In 2021, she won the Peter Rosser Foundation/Hard Rain SoloistEnsemble Composition Award with her ensemble piece, Dark Measures. This established a longstanding relationship with the ensemble, and she has now written five pieces for them. In 2023, she won the Charles Wood Composers’ Competition with her unaccompanied choral work, Hail Gladdening Light, chosen by judges Sir John Rutter, Bob Chilcott and David Hill.
In March 2025 she won a commission for the St Endellion Festival in Cornwall to write a work for solo SATB voices and violin, The Forsaken Merman. This was premiered by soloists at the festival, including award-winning violinist, Kerenza Peacock.
Anita’s compositions are often inspired by mythological characters, particularly from Ireland, as well as beautiful poems, landscapes and art. Her music is full of complex colours, textures and intricate harmonies. Sir John Rutter said of her, “Anita is a composer who has already found her voice.”

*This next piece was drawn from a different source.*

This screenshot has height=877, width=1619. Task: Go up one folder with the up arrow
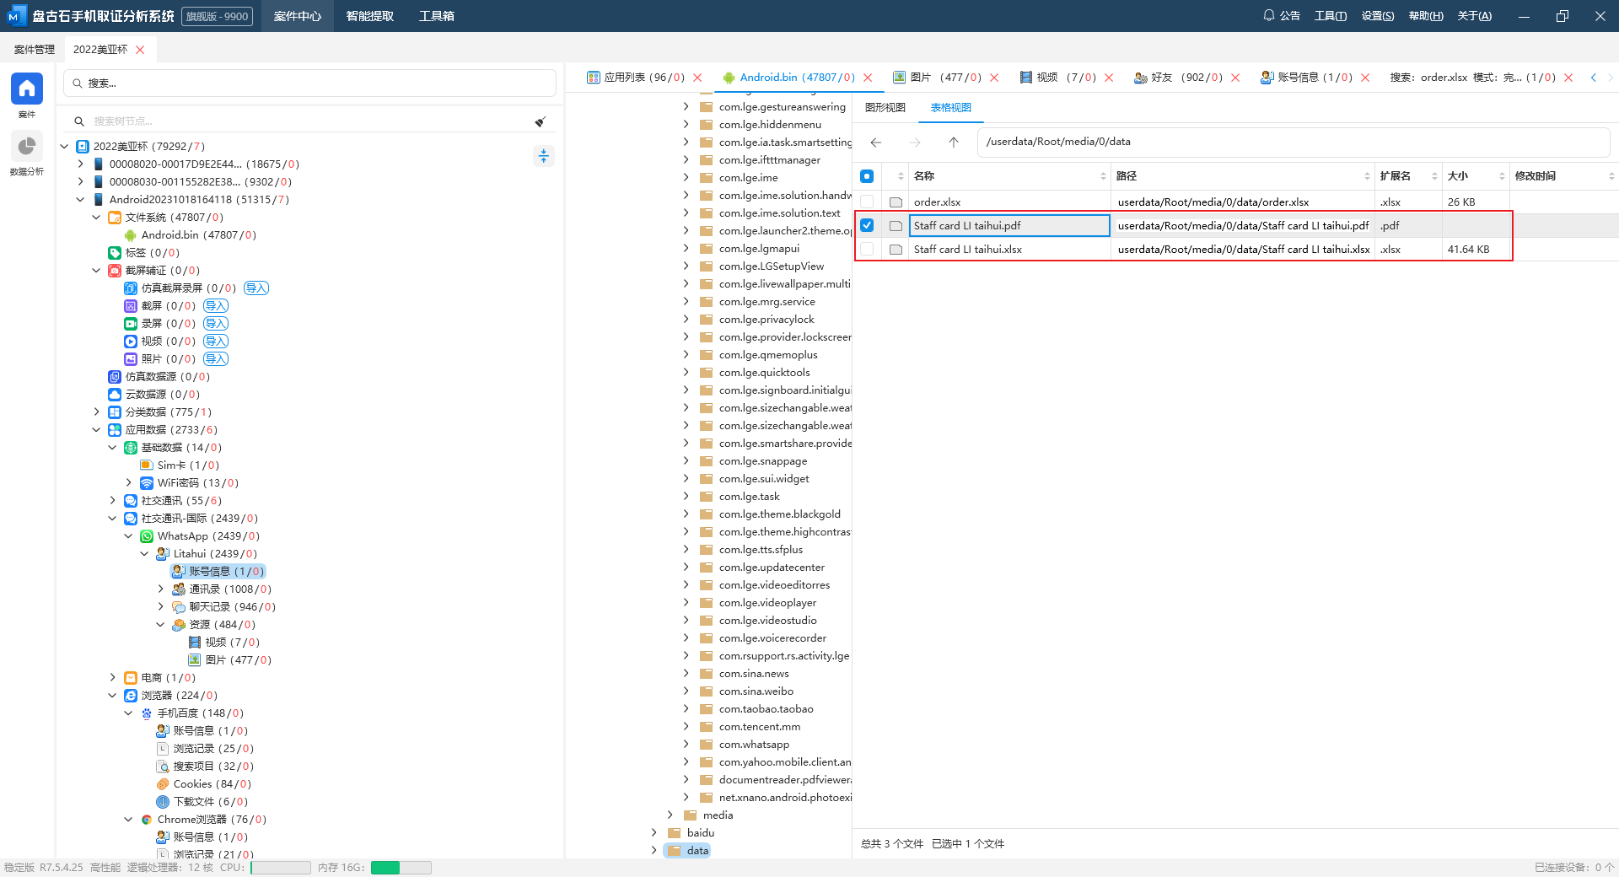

Her recent pieces include Macalla Mhacha for Hard Rain ensemble, which has been performed multiple times in Ireland and also at the Modern Music Festival in Beijing, China; it was also recorded for broadcast by Lyric FM. She has also recently completed several choral commissions, as well as a chamber opera. Her recent commission, Pierrette, for flute, clarinet, violin, cello, piano and percussion, was performed in March 2025 by members of Hard Rain SoloistEnsemble and Hastag Ensemble (Warsaw, Poland) and was broadcast on BBC Radio 3.